Apple pioneered the incorporation of 3D sensing function into its latest iPhone X, but the poor yield rates for related modules have caused the company to adjust downward its shipment goal for the fourth quarter of 2017, the sources said.


China smartphone vendors such as Xiaomi, Oppo, and Vivo are also reportedly scheduled to launch new models with 3D sensing function in the fourth quarter of 2017, with Qualcomm cooperating with Taiwan-based Himax Technologies to offer 3D sensing module solutions for use by the China vendors. But they have to delay their shipments to the first half of 2018 due to low yield rates for the modules, the sources said.


Sources say it remains to be seen when smartphone vendors will be able to accelerate production of models with 3D sensing function, which has become a major feature for flagship smartphone models before VR (virtual reality), AR (augmented reality) and AI (artificial intelligence) applications are incorporated into smartphones. In addition, as the 3D sensing function is likely to be upgraded from the front camera to the rear one, 3D sensing modules will become a new focus in the global smartphone supply chains.
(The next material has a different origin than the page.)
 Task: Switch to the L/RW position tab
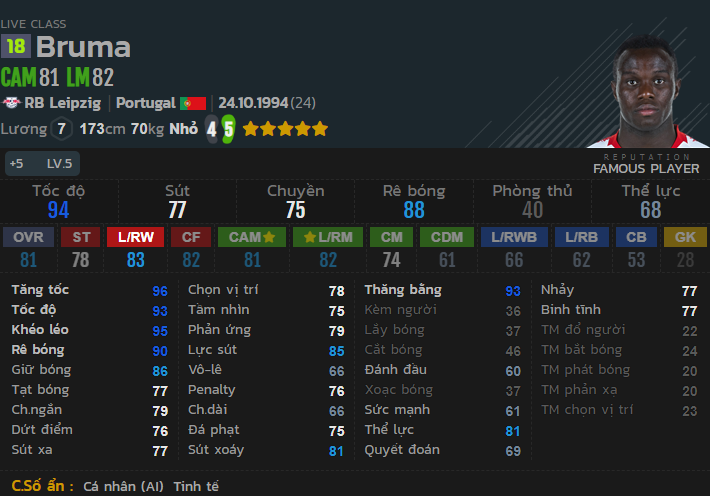[135, 237]
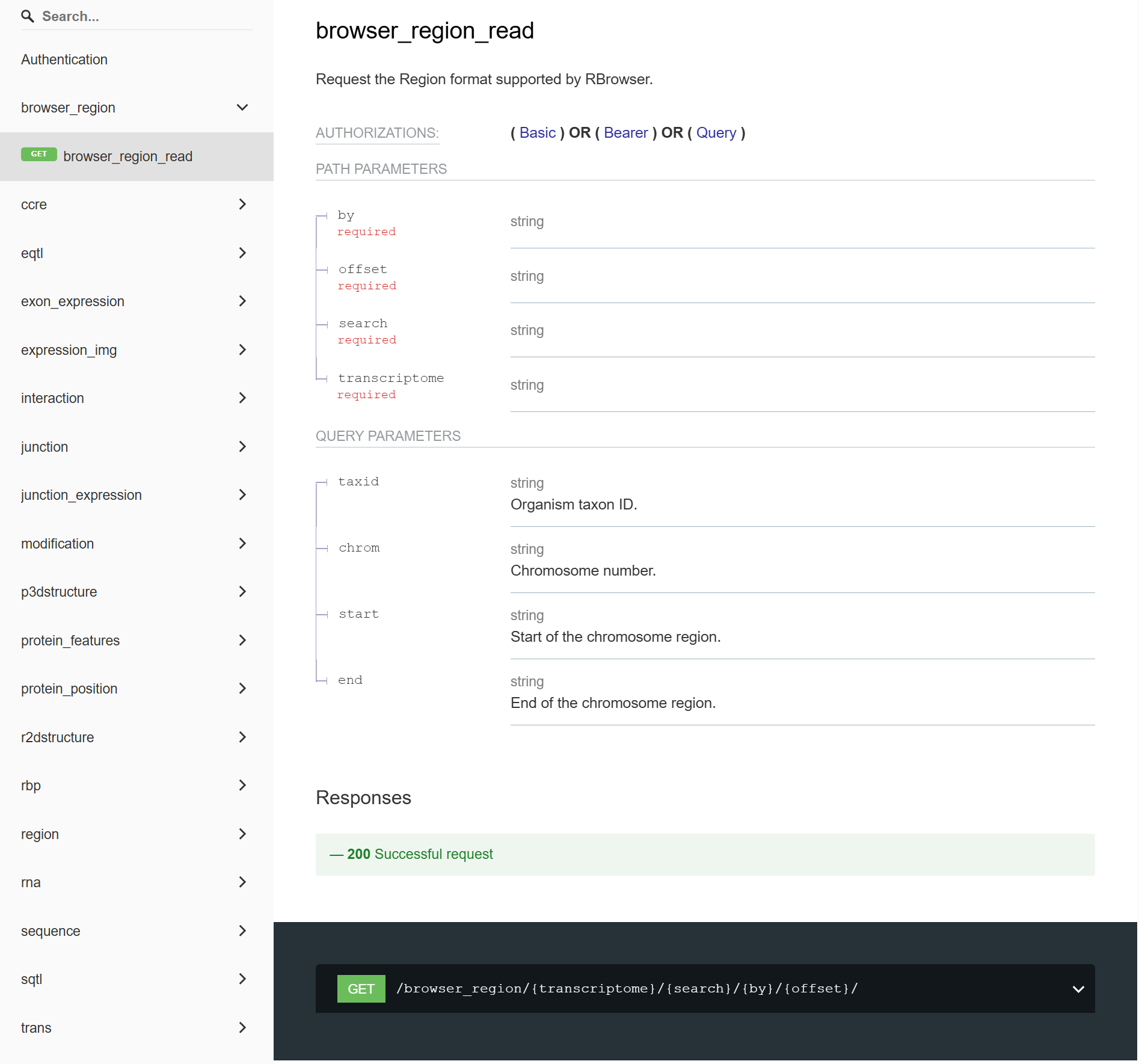
Task: Expand the endpoint path dropdown chevron
Action: 1078,989
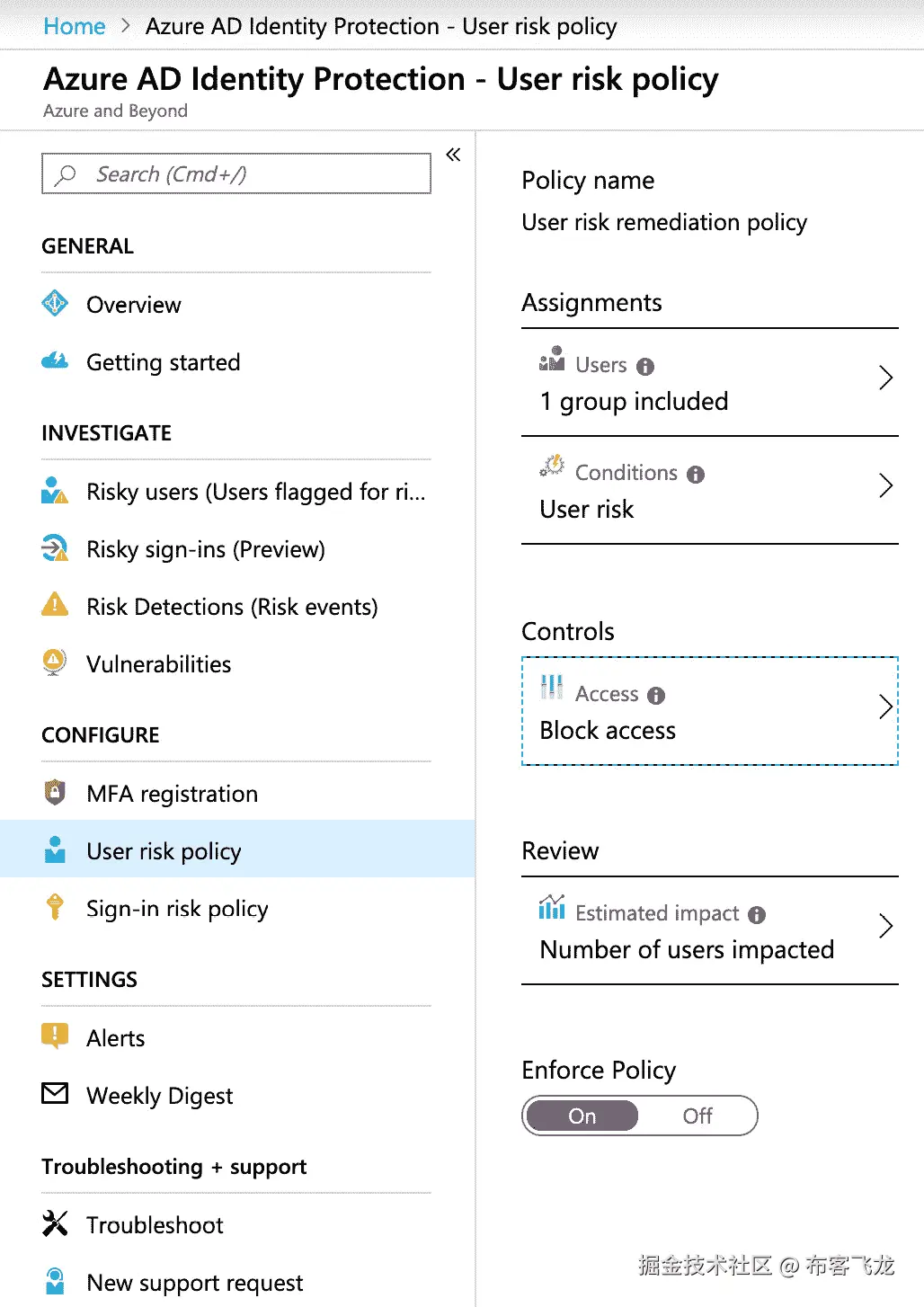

Lastly, and perhaps more importantly, the report notes that it will also take a longer time for Android smartphone vendors to establish the relevant application ecosystem, involving firmware, software and apps, needed to support the performance of 3D sensing modules than to support the function of fingerprint recognition or touch control. This will constitute the largest barrier to the incorporation of 3D sensors into Android smartphones, the sources continued.